Rated: T - English - Humor/General - Reviews: 9 - Updated: 09-19-09 - Published: 09-15-08 - id:4540877

The entire time I did this request I has able to finish a small bag of Bugles. Thats how long it took me to type it, a bag of Bugles. Course I'm a slow eater when I'm typing, so that bag lasted a solid 20 hours at least. This one's for you TheOptimisticPessimist. I have no idea how to type what the sound ur stomach makes when its hungry, and I'm doing an essay on The Hound of the Baskervilles right now so don't judge me


Cena con Maloof

It was raining outside, so everyone was outside enjoying the cold relief after the hellish heat wave that lingered for so long. Everyone was outside somewhere enjoying the rain, except the littlest camper, Maloof. He loves rain, especially since it's been so hot. But Misha, his Misha, couldn't go outside today. After having a victory lap around the mine shaft where he wrestles a cougar, and a bear, he slid inside on his leviball and fell. Hard. In the cave floor after hitting the inner wall and landed on his leg in a very unnatural way. The tibia and the fibula broke in the middle of each bone, bending his leg in a perfect 90 degree angle. When Milla discovered him she nearly fainted. Yet Mikhail, being the badass he was, didn't even notice it. When he got up and dusted off his shoulders, Milla in her panic levitated to him at 150 miles per hour, knocked him over, then carried him bridal style to Cruller. As she levitated to the nearest stump, campers recalled seeing his broken limp swinging like a loose hinge. When Maloof heard about it, he hadn't left Mikhail's side since. If that ain't friendship, I don't know what is.

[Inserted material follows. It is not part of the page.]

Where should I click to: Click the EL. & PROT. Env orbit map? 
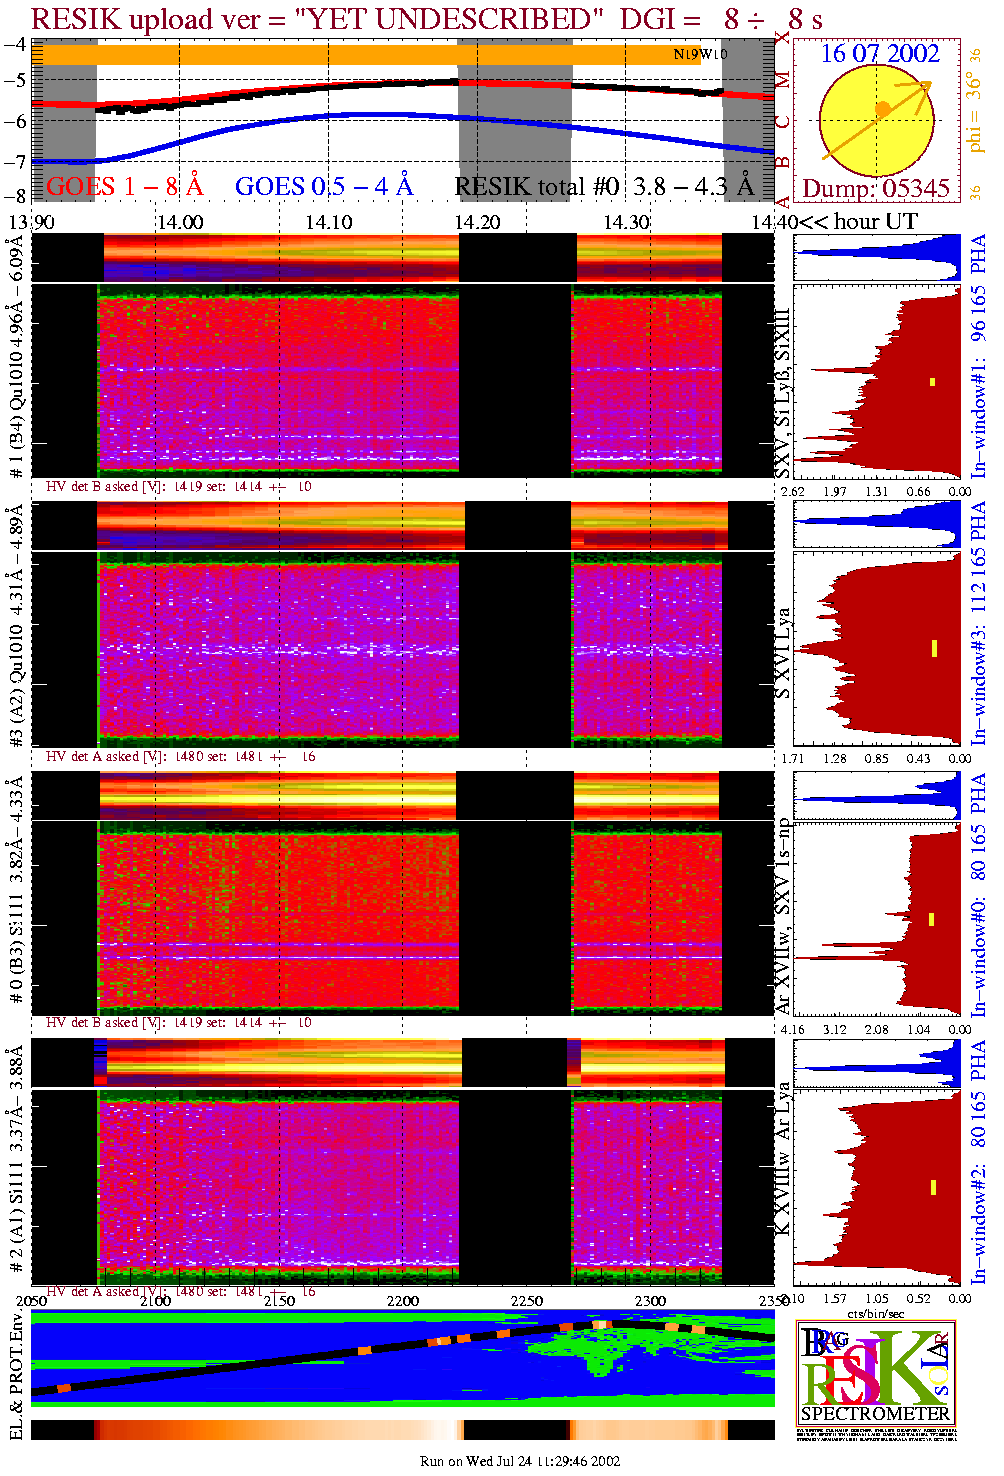tap(402, 1358)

Maloof was sitting on a folding chair reading a small paperback version of "Oliver Twist" by Charles Dickens, his favorite author that doesn't write about the mafia, mob, or even the yakuza. A little break from organized crime and the romanticized life of a mob boss. Mikhail was nibbling on a Slim Jim quietly and watched the rain droplets fall on his bedside window in their cabin.

Brrgk

Maloof lowered his book and raised an eyebrow at Mikhail's stomach that was concealed under the covers of his faded grey covers. "Misha, is that all you're going to eat for supper?"

Mikhail stopped mid-bite on the remaining meat strip, and then spoke through the meat strip clamped between his teeth, "Mhmm".

Maloof rolled his eyes and leapt off his chair, placed his book on the stand near the bunk beds and stood at the front of the bed. "You know what, I'm gonna make you supper Misha", he beamed. Mikhail looked like he was about to refuse, but his stomach did all the talking. Maloof giggled in his cute boyish way, and poked Mikhail's left leg. "You ever had Mac and Cheese Misha?"

Mikhail shook his head slowly, "I am familiar with cheese, not Mac". His English had improved thanks to Maloof’s help, but he still had an accent.

"How’s about Bugles?"

"You mean instrument?"

"No, they're corn chips. I always ate Mac n Cheese with them and some root beer", Maloof poked his undamaged leg again.

"Maloof will give Misha beer?” Mikhail tilted his head to his shoulder, his big fur hat brushing up against the lampshade on the stand. Maloof giggled again, "No man, it's a root soda. Honestly you never had root beer?"

"No, vodka"

Maloof stopped giggling, "Mmm... is it good?" He put his hand behind his back and made little circle on the floor with his foot.

Mikhail sat up on the bed and tucked his left leg under his broken right one, crossed his arms before he responded. "Misha will not contribute to alcoholism of little Sputnik"

"Aww dude, not cool", Maloof whined. Mikhail lifted his head and winked. "Alcohol is not good for little bodies. You have a little body, little Maloof".

Maloof had grown a bit; he was a 5 foot lil Sicilian. But still tiny compared to the lean masculine frame of the Russian.

"". Maloof turned to the door and started to walk out. Just before he left Mikhail called out, "Maloof promise not to burn kitchen down?” Maloof looked over his shoulder and winked.


As soon as Maloof set a single small foot on the kitchen floor, Cruller was all over him like fly on a horse’s ass.

"What are you doing in my kitchen?" Cruller was standing there in his normal attire, overalls, apron, and pink bunny slippers.

"Making me and Mikhail food", Maloof pulled out a box of Mac n Cheese from a dusty cupboard.

"You need to boil that in cheese, let me get a can of cheese preserve"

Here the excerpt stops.